A projected capacity decrease in 2015 is associated with planned retirement of Harbor Beach (-103 MW) and Trenton Channel Units 7 and 8 (-210 MW) which are partially offset by the scheduled Ludington Unit 5 upgrade (+26.3 MW). Projected capacity increases in 2016 and 2017 are associated with the Ludington Units 1 and 2 upgrades.
Detroit Edison had indicated in a prior PSCR case that a projected capacity decrease in 2015 was associated with possible retirements of Harbor Beach, River Rouge Units 2-3, St. Clair Unit 7 and Trenton Channel Units 7-9, which were to be offset by the assumed addition of a combined cycle unit and the Ludington Unit 5 upgrade.

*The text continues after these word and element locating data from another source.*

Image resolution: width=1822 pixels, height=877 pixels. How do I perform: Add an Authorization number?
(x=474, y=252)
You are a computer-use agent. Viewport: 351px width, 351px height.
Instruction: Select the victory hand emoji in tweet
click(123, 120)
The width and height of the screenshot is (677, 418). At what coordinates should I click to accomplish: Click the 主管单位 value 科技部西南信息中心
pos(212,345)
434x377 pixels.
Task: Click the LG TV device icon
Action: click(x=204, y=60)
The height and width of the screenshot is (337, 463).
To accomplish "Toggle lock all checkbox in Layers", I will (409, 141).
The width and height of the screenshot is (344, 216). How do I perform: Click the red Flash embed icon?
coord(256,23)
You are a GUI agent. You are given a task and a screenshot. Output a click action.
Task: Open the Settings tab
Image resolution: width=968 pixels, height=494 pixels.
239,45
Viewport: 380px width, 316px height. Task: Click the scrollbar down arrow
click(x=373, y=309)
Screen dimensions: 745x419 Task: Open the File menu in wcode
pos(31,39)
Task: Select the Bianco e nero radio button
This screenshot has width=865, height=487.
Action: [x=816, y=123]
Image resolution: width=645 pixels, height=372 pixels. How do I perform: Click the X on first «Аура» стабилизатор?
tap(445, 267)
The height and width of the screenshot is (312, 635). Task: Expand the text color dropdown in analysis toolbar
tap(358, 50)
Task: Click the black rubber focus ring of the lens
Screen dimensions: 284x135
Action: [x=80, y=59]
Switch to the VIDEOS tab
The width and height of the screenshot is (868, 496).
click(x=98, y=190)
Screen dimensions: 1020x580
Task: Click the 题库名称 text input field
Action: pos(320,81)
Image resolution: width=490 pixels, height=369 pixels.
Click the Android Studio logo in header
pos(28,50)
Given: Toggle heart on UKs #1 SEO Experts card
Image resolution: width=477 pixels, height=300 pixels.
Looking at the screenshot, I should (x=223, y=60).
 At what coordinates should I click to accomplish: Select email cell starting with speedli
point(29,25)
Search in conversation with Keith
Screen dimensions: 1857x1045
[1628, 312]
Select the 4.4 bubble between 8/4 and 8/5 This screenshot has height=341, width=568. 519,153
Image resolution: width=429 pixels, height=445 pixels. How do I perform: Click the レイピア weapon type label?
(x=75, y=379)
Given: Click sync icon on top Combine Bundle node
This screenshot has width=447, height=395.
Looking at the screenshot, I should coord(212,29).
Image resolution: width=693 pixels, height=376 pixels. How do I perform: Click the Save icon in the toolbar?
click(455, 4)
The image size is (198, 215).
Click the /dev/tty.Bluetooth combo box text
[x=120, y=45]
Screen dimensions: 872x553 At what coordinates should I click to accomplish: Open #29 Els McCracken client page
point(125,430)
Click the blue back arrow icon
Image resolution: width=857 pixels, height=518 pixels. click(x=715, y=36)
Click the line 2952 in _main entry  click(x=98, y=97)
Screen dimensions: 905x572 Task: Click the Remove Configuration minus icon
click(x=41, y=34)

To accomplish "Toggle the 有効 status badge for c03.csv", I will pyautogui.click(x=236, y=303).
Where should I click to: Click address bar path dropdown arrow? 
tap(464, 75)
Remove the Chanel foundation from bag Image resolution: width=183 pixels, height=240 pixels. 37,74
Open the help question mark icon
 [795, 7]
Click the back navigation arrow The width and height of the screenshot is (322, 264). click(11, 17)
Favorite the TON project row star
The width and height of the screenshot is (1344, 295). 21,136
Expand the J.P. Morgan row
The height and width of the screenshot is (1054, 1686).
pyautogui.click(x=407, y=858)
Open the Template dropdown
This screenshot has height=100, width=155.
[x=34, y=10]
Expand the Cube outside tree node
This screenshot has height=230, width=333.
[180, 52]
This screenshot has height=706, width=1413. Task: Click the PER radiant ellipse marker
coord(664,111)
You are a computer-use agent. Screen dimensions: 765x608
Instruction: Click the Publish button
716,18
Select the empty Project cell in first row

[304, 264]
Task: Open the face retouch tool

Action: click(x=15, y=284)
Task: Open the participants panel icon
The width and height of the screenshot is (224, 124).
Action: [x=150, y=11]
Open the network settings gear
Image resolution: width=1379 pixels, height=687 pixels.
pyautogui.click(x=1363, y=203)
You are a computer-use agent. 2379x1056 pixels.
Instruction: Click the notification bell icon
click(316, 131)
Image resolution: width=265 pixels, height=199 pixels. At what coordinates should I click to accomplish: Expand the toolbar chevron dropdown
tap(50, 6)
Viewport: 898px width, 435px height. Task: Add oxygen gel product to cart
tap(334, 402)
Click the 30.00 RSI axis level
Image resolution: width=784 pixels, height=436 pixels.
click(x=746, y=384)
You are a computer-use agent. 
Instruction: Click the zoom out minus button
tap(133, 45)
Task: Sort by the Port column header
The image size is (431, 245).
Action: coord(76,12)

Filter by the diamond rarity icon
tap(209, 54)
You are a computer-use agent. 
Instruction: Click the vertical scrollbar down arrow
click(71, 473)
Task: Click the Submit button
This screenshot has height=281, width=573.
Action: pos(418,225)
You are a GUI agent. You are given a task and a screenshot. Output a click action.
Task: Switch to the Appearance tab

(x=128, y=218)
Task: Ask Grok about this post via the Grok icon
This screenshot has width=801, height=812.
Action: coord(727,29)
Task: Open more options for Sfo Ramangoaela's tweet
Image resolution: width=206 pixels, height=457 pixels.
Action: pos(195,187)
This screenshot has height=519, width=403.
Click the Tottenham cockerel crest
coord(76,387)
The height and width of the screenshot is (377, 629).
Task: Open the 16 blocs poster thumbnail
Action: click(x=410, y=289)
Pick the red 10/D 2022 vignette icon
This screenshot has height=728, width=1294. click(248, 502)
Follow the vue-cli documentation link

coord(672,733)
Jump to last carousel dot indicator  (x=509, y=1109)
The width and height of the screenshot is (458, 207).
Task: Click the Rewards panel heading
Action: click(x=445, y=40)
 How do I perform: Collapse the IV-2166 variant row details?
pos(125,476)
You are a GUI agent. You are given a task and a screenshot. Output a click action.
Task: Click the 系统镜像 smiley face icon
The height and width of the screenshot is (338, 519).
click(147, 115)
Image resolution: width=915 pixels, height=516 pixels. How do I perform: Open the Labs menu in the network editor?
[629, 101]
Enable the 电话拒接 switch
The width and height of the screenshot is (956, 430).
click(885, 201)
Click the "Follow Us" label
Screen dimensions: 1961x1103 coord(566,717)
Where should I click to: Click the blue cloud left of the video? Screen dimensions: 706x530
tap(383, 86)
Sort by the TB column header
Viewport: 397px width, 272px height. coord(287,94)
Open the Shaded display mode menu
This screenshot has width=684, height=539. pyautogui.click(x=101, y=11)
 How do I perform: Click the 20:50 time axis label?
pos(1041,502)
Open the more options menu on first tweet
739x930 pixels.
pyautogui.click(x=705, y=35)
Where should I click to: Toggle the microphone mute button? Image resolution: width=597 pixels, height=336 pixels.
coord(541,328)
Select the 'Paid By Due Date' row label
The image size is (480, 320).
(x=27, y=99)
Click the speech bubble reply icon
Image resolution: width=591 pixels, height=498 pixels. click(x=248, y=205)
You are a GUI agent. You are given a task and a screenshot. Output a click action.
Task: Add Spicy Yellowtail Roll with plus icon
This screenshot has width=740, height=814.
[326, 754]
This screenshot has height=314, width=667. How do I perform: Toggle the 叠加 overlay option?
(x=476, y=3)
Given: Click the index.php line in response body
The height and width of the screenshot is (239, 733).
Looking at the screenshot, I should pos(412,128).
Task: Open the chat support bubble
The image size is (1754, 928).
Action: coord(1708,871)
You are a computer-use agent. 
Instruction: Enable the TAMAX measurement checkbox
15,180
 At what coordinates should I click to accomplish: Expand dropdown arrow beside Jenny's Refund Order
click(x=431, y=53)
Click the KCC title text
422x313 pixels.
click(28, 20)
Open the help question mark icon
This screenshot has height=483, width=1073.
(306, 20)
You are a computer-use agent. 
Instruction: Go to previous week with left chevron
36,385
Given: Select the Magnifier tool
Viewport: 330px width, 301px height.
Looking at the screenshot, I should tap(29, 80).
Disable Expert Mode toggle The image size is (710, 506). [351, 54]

Modified environmental rules and DSI/ACI testing performed by the company indicate that River Rouge Units 2 and 3, St Clair Unit 7 and Trenton Channel Unit 9 can cost-effectively comply with the MATS rules utilizing DSI for acid gas emissions reductions and ACI for mercury emissions reductions, Palmer reported.
Operation of River Rouge Units 2-3, St Clair Unit 7 and Trenton Channel Unit 9 beyond 2015 will also allow the deferral of the assumed need to build a new combined-cycle power plant. The company has assumed for PSCR planning purposes the retirement of Trenton Channel Units 7-8 in 2015. However, the ultimate retirement remains uncertain, Palmer added.
The GenerationHub database shows that these are all coal units, broken down by nameplate capacity as:
- River Rouge Unit 2 (293 MW) and Unit 3 (358 MW). All other units at the plant are gas- and oil-fired.
- St. Clair Unit 7 (545 MW). Other coal units are at this plant.
- Trenton Channel Unit 9 (536 MW), Unit 7 (120 MW) and Unit 8 (120 MW). These are the only operating units at the plant.
In November 2010, Detroit Edison made a request to the Midwest ISO for Harbor Beach retirement. The request was updated in December 2011 to request a retirement date of Jan. 1, 2012. The company received a response to this request on June 8. In that letter MISO declared Harbor Beach a System Security Resource (SSR) and stated that the earliest date the plant would be allowed to retire would be Dec. 31, 2015. That date was based on the schedule for transmission upgrades being done in the thumb of Michigan by ITC Transmission, Palmer wrote.
The GenerationHub database shows Harbor Beach with a 121-MW (nameplate) Unit 1 that is coal fired, and units IC1 and IC2, which are each 2-MW (nameplate) oil-fired facilities.
In December 2011, the Connors Creek (239 MW) and Marysville (84 MW) generating plants and Unit 5 at the St. Clair plant (250 MW) were retired. Marysville and St. Clair Unit 5 involved coal-fired capacity, while Conners Creek was a coal plant that was converted to natural gas about a decade ago.